Just over a year ago I took a big step by publicising my blog. I took the decision to do that because I felt that this subject needs to be brought in to the public eye.

CSA is not a nice subject to discuss but it is endemic in this world.

As a man it has been more difficult to share as “men are meant to be the strong silent ones”. Wrong. We are the same fragile humans who need love and understanding.

I hope by sharing my thoughts and feeling other men and women who are struggling with the same issues that I’ve shared over the last 18 months.

Trying to be open about what I’ve been dealing with has not been easy. I constantly struggle with shame issues and some depression. I’ve tried to keep the blog positive but sometimes it has been impossible. As I look back on the last year in my own life I can see progress in my life and in the way I deal with different situations.

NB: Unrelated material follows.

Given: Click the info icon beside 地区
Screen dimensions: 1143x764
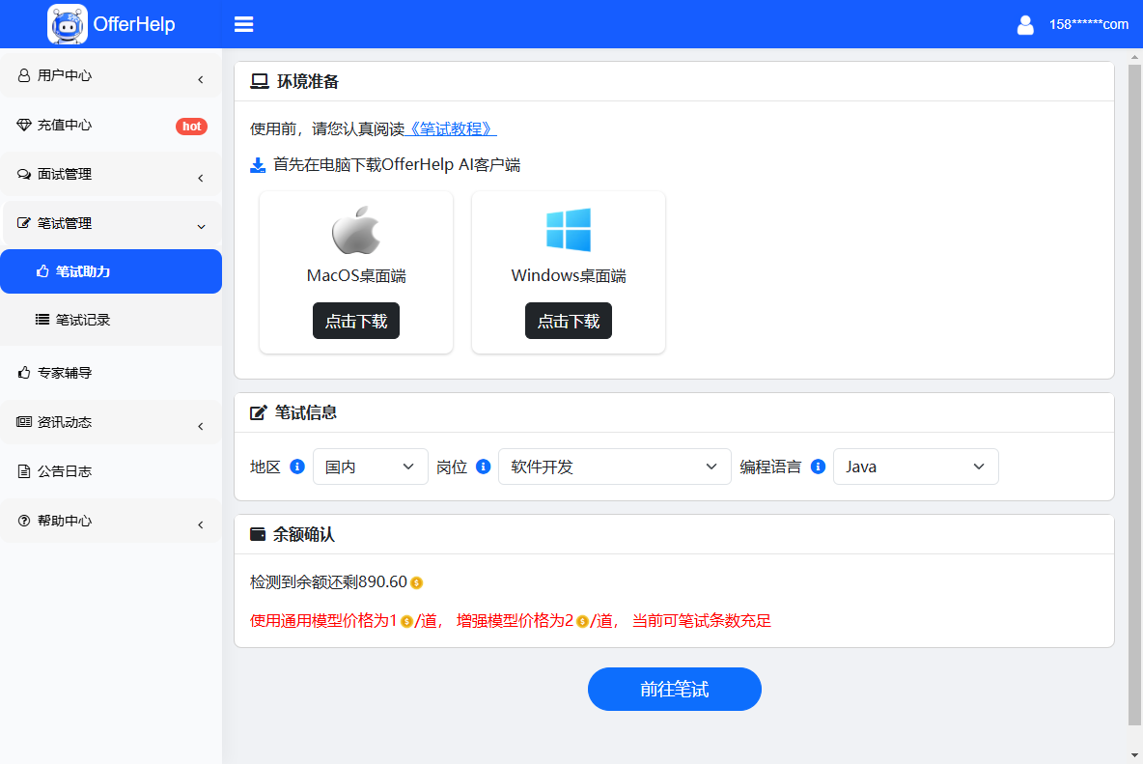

The one constant for me has been one or two really good friends who have been there for me. Even when I’ve treated them badly they have been there for me.

For the most part I’ve had a positive response to my blog. As I move on with my healing I am reminded of the love shown by Jesus to all the outcasts. Tonight I prayed for my abuser by name and asked for the strength to forgive him.

I need to forgive him as Jesus stood up for sinners and children alike. I can’t forgive at the moment but I know I must if I am to forgive myself.

Is I write this post almost 3500 people have read my blog.

A very big thanks to all who have visited and here’s to the next 3500.

Surviving to thriving.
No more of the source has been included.